Definitely, one of the lesser points of the presentation was  the following slide. They talked about what was achieved/delivered in the last year. (which we know). This is different from what they did last year, where they gave us a list of features to expect to come in the year.

Devs on Stage

During ‘Devs on Stage’ they have presented a bunch of features that are, will be and might be in Tableau. We’ll go over some of them:

1. Recycle bin

Already announced (and should be?) part of the 2025.1 release. For server and cloud you’ll now have a 30 day recycle bin.

2. Rounded corners

A very simple thing but meanwhile still big. You’ll be able to apply rounded corners to dashboard objects (containers, worksheets, …)

3. Data Prep enhancements

A bunch of Data Prep enhancements were presented. Firstly they announced the support of custom Python scripts directly within your Tableau Prep workflows in Tableau Cloud. This will allow for more complex data manipulation, statistical modeling and custom cleaning that Tableau Prep does not offer built in.

For the second enhancement, they announced an extra output option. Tableau Prep can now publish output of it’s flows directly into Google Drive. This gives us an alternative to deliver the data in a file for users or analysts.

Thirdly, they’ve talked about running your Prep workflows directly in the database. No more extracts needed with the benefit of improved performance.

4. Custom Color Palettes

It will become possible to create custom color palettes. (No more manually editing your Preferences file). You can even have AI help you create the color palette if needed, in the presentation on stage they described what they wanted and the AI created the palette from them.

5. Dynamic Color Palette Range

You can have the color palette that is applied to your graphs change based on the current view. (Eg: after filters). If for example one country is a big outlier compared to other countries. If you were to filter only on Europe the color palette range would change based on Europe and not be skewed by the other data that’s not shown.

6. Google Workspace

You’ll be able to push your Tableau items directly into Google Sheets and Slides. The new Add-ons will allow you to embed dashboards and metrics in your Google documents, sheets and presentations.
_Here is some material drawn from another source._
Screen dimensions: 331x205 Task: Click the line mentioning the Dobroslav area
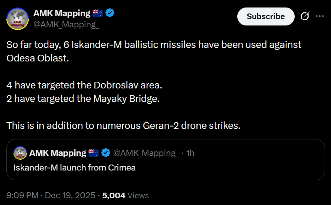tap(84, 85)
Do note it will still require a manual process to update them once they’re in a document.

7. DBT Connector

8. “Show Me” enhancements (“Choose Me”)

A new version of “Show Me” will be released. The AI will not only suggest chart types based on your data structure but also take into account your objective. EG: You want to use a specific visual type and it will suggest dimensions and measures to use.

9. Maps (Viewport)

It will become possible to use multiple maps within your dashboard. Where each maps could display a different granularity  but still with the possibility to filter between the two. Eg: one of the two shows Subway Lines and the other one shows a more detailed map with street info, building info etc. With the viewport parameter it would be possible to drag one of the maps (so move locations) and as a result the second map would perform the same dragging action automatically.

10. Pulse NLQ

Aside from providing insights on specific metrics, Pulse will now also be able to answer question on those metrics with conversational analytics.

11. Activity Log enhancements

A very interesting one. The Activity Log will now also capture detailed user interactivity events. This will help us understand how the users are using our dashboards.
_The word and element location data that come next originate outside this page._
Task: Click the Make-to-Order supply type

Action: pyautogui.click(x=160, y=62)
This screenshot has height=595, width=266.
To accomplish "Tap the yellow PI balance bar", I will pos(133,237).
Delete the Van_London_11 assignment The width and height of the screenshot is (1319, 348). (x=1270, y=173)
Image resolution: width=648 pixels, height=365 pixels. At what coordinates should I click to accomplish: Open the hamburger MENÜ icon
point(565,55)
Among the might be’s, we have the following three items that were presented as Lab Sneak Peak, which might or might not come to Tableau:

12. Authoring API

An API that would allow us to programmatically interact with the Tableau Environment. Eg: generating reports via AI, automating dashboard layouts and formatting, automating dashboard translations, …
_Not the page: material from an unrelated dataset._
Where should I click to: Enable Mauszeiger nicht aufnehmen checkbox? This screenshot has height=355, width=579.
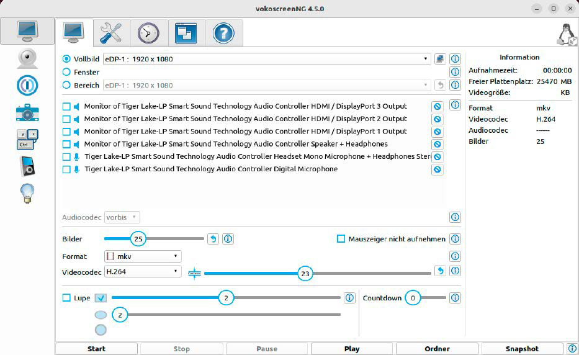tap(341, 239)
13. Tableau Pulse Research Agent

This one sounds futuristic and I’m not sure if it will work. Similar to OpenAI’s Deep Research, it will try to answer why questions. Investigate root causes, relationships of why your metrics is high or low and would event suggest actions.

14. Sketch Tool

This one was a very weird one and I doubt very useful. Filtering data based on drawing a shape. You would draw a line a through fuzzy matching it would try to find this line/trend in your data set.